Sebab, dalam sejumlah kasus yang telah dibawa KPK ke persidangan, Saut melihat tingginya biaya politik menjadi salah satu faktor maraknya kejahatan luar biasa dilakukan penyelenggara negara di daerah.

Balik Modal Kampanye

Para kepala daerah harus menggalang dana dengan cara ilegal dan meminta kepada para pengusaha untuk modal kampanye mereka mengikuti kontestasi politik. Setelah terpilih, para kepala daerah ini berupaya mengembalikan modal kampanye dengan praktik-praktik ilegal mulai dari mengutip, memeras jajaran di bawah, menerima suap untuk memuluskan izin usaha, hingga menyelewengkan anggaran daerah dan praktik korupsi lainnya.

"Analisis KPK dari potongan-potongan informasi yang diperoleh KPK menunjukkan di banyak tempat seperti itu (biaya politik tinggi). Analisis itu bisa salah, karena KPK pada fakta-fakta persidangan baru berhasil membawa beberapa mereka pelaku ke pengadilan," kata Saut saat berbincang dengan awak media, Selasa, 6 Februari 2018.

Selain biaya politik yang tinggi, terjadinya saling sandera antara eksekutif dan legislatif pun dinilai menjadi pemicu terjadinya korupsi di daerah. Di sejumlah daerah misalnya, DPRD menolak untuk mengesahkan APBD apabila tak ada uang 'ketok' atau 'pelicin' dari eksekutif. KPK sendiri telah berulang kali turun ke daerah untuk menengahi persoalan ini.

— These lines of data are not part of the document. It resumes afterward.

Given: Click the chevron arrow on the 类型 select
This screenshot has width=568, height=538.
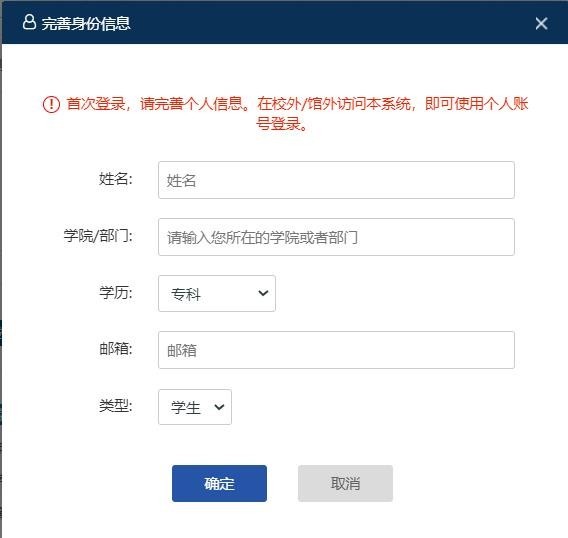Looking at the screenshot, I should [x=219, y=407].
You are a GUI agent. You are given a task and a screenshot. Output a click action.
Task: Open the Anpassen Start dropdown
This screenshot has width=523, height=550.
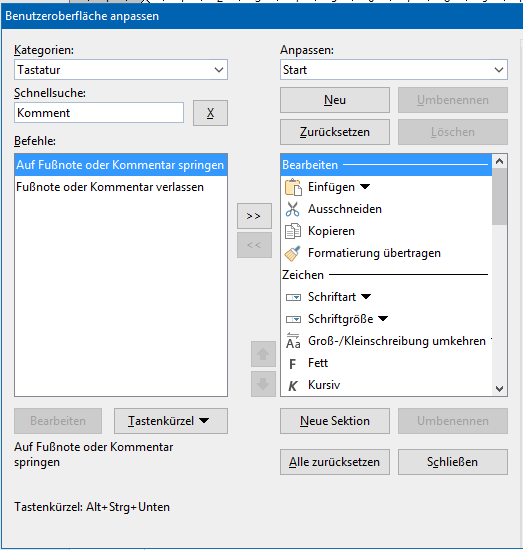[x=394, y=69]
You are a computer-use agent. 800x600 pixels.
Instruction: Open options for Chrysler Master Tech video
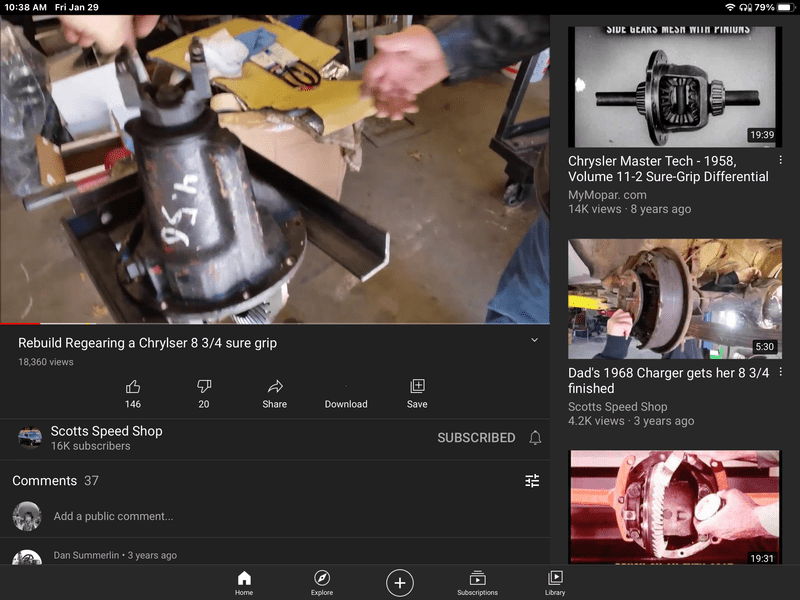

"Ada di beberapa daerah, mereka saling sandera antara satu kekuatan dengan kekuatan lain di parlemen, dan pemerintah daerah. kemudian KPK mencoba menengahi tata kelolanya kemudian selesai setelah kami datang menengahinya," kata Saut.

Saut menambahkan, KPK dan tiap elemen bangsa perlu bekerja keras untuk menghentikan rezim korupsi di daerah. Perlu cara-cara tertentu dalam mencegah dan menindak praktik korupsi. Apalagi tahun ini terdapat 171 daerah yang menggelar Pilkada secara serentak.

"KPK perlu kerja keras baik cara tindak dan cara cegah menyelesaikan hal ini supaya tidak berulang," kata Saut. (ren)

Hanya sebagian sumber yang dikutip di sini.